ASIA

Karzai Vows to Build

A National Army

BERLIN -- Afghan President Hamid Karzai reiterated to an aid conference in Germany yesterday that his government plans to build a national army of up to 70,000 troops to help extend his government's control over the country.

At a one-day international meeting in a Bonn suburb where a post-Taliban government was agreed to by four Afghan factions a year ago, Karzai said his government had issued a decree in the capital, Kabul, to ban private armies and disarm militias controlled by warlords in the next 12 months.

But the difficulty of implementing such a decision was underscored in recent days as warlords clashed in western Afghanistan, leaving at least 12 people dead and injuring dozens.

Peter Finn

Cambodian Leader Wants 10 More Years

KAMPONG TRAM, Cambodia -- Prime Minister Hun Sen declared that he wants to be in power for at least 10 more years, gearing up to keep his grip on power in upcoming elections.

"Remaining in office for another two terms will make me 60 years old, but that is not too old," Hun Sen said at a ceremony to inaugurate a bridge 25 miles west of the capital, Phnom Penh.
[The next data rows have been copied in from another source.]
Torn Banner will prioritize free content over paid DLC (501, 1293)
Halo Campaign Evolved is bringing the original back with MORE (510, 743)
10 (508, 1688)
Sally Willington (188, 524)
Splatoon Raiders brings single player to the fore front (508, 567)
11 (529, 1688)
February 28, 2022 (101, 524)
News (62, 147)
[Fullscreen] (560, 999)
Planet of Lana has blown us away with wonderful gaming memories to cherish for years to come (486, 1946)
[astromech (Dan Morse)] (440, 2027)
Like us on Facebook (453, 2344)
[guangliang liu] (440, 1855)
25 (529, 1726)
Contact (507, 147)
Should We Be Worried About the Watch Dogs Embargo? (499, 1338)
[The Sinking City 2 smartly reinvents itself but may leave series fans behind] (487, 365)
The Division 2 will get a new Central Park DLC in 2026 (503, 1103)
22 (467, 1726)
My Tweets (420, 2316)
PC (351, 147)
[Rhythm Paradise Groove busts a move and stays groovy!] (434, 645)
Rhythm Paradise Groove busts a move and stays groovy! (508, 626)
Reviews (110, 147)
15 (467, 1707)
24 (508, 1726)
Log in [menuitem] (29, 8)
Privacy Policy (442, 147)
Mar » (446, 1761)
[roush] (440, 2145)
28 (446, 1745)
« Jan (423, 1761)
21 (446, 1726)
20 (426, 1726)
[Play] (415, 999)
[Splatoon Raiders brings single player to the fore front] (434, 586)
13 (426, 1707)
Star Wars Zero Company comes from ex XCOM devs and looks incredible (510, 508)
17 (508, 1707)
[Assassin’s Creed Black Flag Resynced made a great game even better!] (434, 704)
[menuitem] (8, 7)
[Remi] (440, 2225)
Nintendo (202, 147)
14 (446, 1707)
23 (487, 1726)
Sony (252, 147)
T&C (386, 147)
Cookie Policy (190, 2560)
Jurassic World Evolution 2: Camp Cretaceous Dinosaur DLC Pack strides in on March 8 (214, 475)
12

Hun Sen, 51, has held or shared the premiership since 1985.

Associated Press

EUROPE

EU to Ban Ads Promoting Tobacco

BRUSSELS -- The 15-nation European Union outlawed tobacco ads in newspapers and magazines, on the Internet and at international sporting events beginning in 2005.

The new restrictions were approved by 13 EU nations, enough to push through the bill drawn up by the European Commission, the union's executive arm, after a court struck down an earlier ban. Britain and Germany opposed them.

The rules already were approved by the EU parliament.

"This is another nail in the coffin of the tobacco industry," EU Health Commissioner David Byrne said.

More than 500,000 Europeans die of tobacco-related diseases each year, and advertising plays a crucial role in encouraging tobacco smoking, the EU says.

Associated Press

American Guilty

In Monaco Killings

MONTE CARLO -- An American nurse was convicted in the arson deaths of banker Edmond Safra and another nurse, and sentenced to 10 years in prison.

Ted Maher was convicted of arson leading to death. The 1999 fire in this wealthy Mediterranean enclave killed Safra and nurse Vivian Torrente.

The prosecution had requested 12 years in prison for Maher. The charges carried a maximum penalty of life in prison.

"He directly caused the deaths of Mrs. Torrente and Mr. Safra," said head prosecutor Daniel Serdet. "He trapped the victims."

The defense said that Maher -- who admitted setting the fire -- did not intend for Safra and the nurse to die.

His intention, the defense said, was merely to trigger the fire alarm and pose as Safra's rescuer.

"Stupidity is reprehensible, but it is not a crime," Sandrine Setton, one of the defense lawyers, said in closing arguments.

Maher has been in prison for three years.